Entering into US session, Australian Dollar is trading as the weakest one today, followed by Canadian and then Euro. Yen is the strongest one, followed by Dollar an Sterling. Risk aversion seems to be back as led by Asian markets, in particular China and Hong Kong. DOW future is currently down -140 pts but we’ll have to see if US stocks could regain strength.

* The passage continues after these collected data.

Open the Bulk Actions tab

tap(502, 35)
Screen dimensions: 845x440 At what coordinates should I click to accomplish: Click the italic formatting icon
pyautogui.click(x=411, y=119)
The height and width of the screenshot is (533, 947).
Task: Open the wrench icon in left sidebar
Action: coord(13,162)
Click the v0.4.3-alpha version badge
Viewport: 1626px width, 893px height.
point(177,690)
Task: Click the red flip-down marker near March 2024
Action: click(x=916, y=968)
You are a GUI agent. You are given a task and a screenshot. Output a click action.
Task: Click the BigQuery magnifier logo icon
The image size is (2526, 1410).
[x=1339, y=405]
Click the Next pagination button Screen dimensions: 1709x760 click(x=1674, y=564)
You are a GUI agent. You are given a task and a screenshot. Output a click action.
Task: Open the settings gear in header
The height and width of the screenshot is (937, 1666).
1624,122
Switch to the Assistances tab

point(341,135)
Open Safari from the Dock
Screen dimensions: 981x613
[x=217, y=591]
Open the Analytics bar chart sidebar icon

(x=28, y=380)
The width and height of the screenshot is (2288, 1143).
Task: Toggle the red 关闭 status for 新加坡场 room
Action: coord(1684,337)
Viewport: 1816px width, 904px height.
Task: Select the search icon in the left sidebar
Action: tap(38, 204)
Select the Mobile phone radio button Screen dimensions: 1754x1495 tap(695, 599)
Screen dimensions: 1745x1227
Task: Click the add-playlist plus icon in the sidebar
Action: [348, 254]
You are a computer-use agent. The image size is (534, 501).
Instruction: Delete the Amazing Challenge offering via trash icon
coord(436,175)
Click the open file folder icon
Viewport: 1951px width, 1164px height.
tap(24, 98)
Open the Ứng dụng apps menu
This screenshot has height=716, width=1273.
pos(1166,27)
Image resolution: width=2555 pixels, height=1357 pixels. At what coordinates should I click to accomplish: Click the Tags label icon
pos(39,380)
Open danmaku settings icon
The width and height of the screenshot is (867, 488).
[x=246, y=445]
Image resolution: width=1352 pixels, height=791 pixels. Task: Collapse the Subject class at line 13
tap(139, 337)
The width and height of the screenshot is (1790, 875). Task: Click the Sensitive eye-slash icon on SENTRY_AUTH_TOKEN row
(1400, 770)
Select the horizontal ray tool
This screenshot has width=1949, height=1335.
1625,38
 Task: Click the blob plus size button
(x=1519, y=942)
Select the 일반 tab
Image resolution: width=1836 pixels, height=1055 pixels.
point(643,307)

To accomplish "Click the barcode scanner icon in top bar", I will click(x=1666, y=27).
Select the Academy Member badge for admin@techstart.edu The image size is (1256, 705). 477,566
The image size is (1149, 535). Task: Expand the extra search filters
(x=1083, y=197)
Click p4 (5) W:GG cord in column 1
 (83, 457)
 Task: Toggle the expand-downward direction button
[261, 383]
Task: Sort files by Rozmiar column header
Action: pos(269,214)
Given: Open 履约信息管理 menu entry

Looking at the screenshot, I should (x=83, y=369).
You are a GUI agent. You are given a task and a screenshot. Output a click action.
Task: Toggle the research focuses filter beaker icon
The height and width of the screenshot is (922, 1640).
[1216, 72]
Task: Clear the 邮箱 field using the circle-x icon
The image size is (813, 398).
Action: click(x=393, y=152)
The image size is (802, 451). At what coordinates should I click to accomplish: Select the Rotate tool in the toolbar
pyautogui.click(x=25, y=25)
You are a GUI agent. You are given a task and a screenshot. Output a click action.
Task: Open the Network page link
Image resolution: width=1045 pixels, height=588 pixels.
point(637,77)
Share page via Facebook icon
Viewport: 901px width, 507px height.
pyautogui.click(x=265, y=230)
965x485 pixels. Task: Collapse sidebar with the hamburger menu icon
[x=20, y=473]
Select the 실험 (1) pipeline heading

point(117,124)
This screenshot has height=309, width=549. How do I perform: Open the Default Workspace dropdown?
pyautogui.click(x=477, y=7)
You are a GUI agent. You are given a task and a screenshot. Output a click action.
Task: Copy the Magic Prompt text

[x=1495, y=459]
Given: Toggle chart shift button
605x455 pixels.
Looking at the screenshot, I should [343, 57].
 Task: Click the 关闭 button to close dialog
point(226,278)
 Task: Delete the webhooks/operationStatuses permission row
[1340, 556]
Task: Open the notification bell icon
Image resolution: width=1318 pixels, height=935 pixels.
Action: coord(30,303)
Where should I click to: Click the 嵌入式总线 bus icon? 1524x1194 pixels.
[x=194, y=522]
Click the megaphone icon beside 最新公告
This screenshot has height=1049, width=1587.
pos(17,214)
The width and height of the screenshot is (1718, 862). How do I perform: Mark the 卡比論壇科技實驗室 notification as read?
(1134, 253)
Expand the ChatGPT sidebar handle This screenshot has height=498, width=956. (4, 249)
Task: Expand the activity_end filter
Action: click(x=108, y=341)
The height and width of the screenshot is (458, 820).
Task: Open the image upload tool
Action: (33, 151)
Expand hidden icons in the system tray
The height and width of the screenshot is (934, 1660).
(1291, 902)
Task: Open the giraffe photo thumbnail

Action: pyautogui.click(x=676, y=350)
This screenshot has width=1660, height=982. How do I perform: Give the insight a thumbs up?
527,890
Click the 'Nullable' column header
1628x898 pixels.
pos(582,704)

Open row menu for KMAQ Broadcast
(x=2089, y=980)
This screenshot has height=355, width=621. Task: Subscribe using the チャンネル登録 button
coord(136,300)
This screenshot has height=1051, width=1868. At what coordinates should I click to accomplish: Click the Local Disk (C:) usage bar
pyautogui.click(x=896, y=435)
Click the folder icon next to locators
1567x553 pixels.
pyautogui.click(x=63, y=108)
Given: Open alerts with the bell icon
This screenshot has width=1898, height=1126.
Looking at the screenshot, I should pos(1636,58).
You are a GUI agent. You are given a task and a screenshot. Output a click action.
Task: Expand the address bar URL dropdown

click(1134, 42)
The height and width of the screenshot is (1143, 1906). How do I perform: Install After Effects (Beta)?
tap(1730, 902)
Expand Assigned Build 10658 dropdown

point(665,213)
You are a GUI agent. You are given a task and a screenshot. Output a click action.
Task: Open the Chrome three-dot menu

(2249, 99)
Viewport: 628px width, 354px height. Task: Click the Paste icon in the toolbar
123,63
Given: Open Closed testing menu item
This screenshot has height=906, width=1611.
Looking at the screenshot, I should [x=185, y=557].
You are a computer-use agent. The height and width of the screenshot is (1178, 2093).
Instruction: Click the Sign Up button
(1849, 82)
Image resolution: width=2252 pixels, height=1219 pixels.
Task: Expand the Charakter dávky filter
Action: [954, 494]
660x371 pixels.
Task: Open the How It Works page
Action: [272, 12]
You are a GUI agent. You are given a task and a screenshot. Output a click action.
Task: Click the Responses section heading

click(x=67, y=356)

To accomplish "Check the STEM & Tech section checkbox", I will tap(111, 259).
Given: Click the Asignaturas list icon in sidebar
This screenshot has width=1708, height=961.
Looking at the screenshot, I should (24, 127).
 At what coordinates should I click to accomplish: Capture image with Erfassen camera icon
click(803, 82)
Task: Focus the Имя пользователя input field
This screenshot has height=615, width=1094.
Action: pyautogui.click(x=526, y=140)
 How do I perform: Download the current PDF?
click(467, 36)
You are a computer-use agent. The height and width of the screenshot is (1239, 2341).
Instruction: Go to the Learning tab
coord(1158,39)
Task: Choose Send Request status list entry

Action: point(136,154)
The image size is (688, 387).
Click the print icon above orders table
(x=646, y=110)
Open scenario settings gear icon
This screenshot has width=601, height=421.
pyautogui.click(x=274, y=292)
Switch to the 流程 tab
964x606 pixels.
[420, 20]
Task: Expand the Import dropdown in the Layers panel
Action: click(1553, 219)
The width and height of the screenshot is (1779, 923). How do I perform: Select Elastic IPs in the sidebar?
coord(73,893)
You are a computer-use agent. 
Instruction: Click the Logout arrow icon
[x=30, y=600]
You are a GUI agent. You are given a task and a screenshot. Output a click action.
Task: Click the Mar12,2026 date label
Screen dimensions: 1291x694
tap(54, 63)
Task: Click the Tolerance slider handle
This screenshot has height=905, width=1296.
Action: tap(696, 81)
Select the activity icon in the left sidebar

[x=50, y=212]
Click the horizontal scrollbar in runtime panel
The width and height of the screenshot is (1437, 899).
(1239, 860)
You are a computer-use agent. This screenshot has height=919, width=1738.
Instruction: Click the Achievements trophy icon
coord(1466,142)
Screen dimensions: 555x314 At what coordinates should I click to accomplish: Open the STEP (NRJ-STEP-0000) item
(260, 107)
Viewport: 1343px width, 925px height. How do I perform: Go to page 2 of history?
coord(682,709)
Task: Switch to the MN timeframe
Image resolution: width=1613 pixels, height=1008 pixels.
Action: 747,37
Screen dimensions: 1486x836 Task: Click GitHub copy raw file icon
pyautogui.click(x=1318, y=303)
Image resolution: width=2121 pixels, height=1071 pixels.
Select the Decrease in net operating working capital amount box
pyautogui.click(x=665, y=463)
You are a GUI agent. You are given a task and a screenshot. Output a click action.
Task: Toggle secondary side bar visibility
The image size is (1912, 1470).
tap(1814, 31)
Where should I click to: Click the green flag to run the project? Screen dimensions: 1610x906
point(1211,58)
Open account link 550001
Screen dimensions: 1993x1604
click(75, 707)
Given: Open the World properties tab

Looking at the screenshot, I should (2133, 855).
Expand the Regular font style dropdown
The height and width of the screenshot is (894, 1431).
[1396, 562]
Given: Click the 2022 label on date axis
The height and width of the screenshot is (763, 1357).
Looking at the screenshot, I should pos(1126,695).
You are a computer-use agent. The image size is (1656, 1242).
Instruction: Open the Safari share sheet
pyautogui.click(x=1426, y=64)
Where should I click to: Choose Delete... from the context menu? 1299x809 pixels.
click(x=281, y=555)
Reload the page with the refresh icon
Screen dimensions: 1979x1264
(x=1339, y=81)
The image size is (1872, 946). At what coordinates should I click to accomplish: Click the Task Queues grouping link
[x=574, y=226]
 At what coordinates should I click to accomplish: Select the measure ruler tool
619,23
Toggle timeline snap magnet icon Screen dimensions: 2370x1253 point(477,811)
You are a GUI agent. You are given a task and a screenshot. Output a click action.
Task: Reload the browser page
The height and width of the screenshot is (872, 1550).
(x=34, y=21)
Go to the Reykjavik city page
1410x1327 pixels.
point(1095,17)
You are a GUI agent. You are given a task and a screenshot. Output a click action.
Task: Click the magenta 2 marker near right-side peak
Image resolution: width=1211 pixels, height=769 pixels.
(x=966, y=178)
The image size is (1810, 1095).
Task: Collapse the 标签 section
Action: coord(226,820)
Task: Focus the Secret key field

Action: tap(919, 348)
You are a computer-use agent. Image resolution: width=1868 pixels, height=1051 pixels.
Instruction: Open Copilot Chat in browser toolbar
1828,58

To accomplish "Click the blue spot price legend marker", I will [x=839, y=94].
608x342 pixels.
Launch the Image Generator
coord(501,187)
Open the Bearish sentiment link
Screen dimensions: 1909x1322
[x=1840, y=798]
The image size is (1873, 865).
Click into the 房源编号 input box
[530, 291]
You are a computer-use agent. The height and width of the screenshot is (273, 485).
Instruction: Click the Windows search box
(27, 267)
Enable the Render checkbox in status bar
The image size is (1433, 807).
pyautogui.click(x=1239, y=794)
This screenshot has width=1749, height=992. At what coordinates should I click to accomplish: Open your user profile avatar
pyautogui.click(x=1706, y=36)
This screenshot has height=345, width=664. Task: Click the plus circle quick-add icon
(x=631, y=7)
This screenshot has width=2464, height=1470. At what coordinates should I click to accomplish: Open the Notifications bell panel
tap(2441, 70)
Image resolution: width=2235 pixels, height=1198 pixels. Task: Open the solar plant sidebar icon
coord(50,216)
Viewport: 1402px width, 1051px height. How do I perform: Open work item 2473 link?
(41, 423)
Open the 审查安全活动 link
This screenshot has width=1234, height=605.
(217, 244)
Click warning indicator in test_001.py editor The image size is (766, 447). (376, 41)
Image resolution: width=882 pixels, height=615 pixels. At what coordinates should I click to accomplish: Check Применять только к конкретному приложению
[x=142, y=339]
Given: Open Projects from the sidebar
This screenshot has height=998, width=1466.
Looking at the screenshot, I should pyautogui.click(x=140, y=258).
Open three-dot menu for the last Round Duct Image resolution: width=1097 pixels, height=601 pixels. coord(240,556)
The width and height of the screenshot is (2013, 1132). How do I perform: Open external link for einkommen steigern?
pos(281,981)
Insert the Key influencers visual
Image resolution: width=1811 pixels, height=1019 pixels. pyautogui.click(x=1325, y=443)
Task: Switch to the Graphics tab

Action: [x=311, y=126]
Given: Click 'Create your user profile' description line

Sterling is boosted by strong employment data, which saw acceleration in wage growth. Unemployment rate also dropped to lowest since 1975. But there is apparently no progress in Brexit negotiation, which is the ultimate driver in Sterling’s trend. Euro got little support from mixed German ZEW economic sentiment, which saw improvement in the sentiment index but sharp deterioration in current condition index.
In Europe, currently:
- FTSE is down -0.44%.
- DAX is down -0.49%.
- CAC is down -0.51%.
- German 10-year yield is down -0.0137 at 0.242.
Earlier in Asia:
- Nikkei dropped -0.47%.
- Hong Kong HSI dropped -0.70%
- China Shanghai SSE dropped -1.18%
- Singapore Strait Times dropped -0.86%
- Japan 10-year JGB yield dropped -0.006 to -0.001, turned negative.
Today’s sharp fall in SSE is the first since of notable weakness since rebound started on Jan 4. 2557.71 is now a support level to defend and break will be an early sign of reversal, which could drag global sentiments lower.